DOCUMENT SEGMENT
In this mill, there will be many devices with "signal ground", such as
encoders, ppmc control box, servo drives etc. I think that I should I
tie all of those signal grounds, and the minus of the isolated DC
from the servo power supply, to neutral (in a star configuration).

Is that a good way to go, or am I way off base with my thinking.

Thanks.

I'd check the manual. Signal ground is that - not safety or earth.
It might be elevated e.g. 5v logic driving 11V logic. Or 3 into 5.

You might blow all of the expensive boxes if you don't know for sure.

Gunner might know - if you tell him the model number...

Martin

Martin H. Eastburn
@ home at Lions' Lair with our computer lionslair at consolidated dot net
"Our Republic and the Press will Rise or Fall Together": Joseph Pulitzer
TSRA: Endowed; NRA LOH & Patron Member, Golden Eagle, Patriot's Medal.
NRA Second Amendment Task Force Charter Charter Founder
IHMSA and NRA Metallic Silhouette maker & member. http://lufkinced.com/

On 7/3/2010 8:33 PM, Ignoramus31310 wrote:
In this mill, there will be many devices with "signal ground", such as
encoders, ppmc control box, servo drives etc. I think that I should I
tie all of those signal grounds, and the minus of the isolated DC
from the servo power supply, to neutral (in a star configuration).

Is that a good way to go, or am I way off base with my thinking.

Thanks.

On 2010-07-04, Ignoramus31310 wrote:
In this mill, there will be many devices with "signal ground", such as
encoders, ppmc control box, servo drives etc. I think that I should I
tie all of those signal grounds, and the minus of the isolated DC
from the servo power supply, to neutral (in a star configuration).

DATASET EXCERPT
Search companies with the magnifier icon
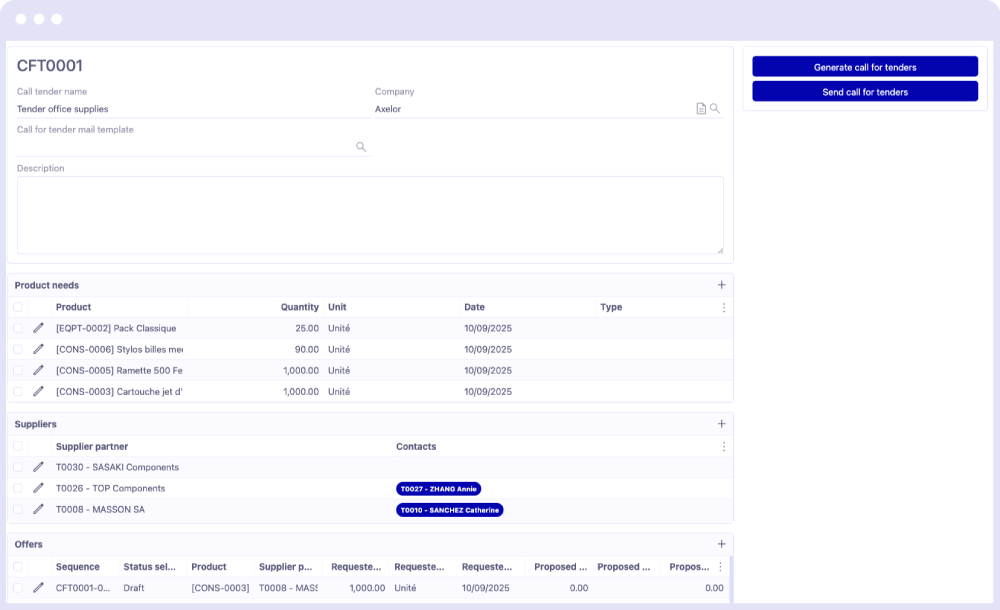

WHAT YOU SHOULD DO
Retype the passage in the mill grounding thread, starting at "Gunner might know" and ending at "Eagle, Patriot's Medal.".

RESPONSE
Gunner might know - if you tell him the model number...

Martin

Martin H. Eastburn
@ home at Lions' Lair with our computer lionslair at consolidated dot net
"Our Republic and the Press will Rise or Fall Together": Joseph Pulitzer
TSRA: Endowed; NRA LOH & Patron Member, Golden Eagle, Patriot's Medal.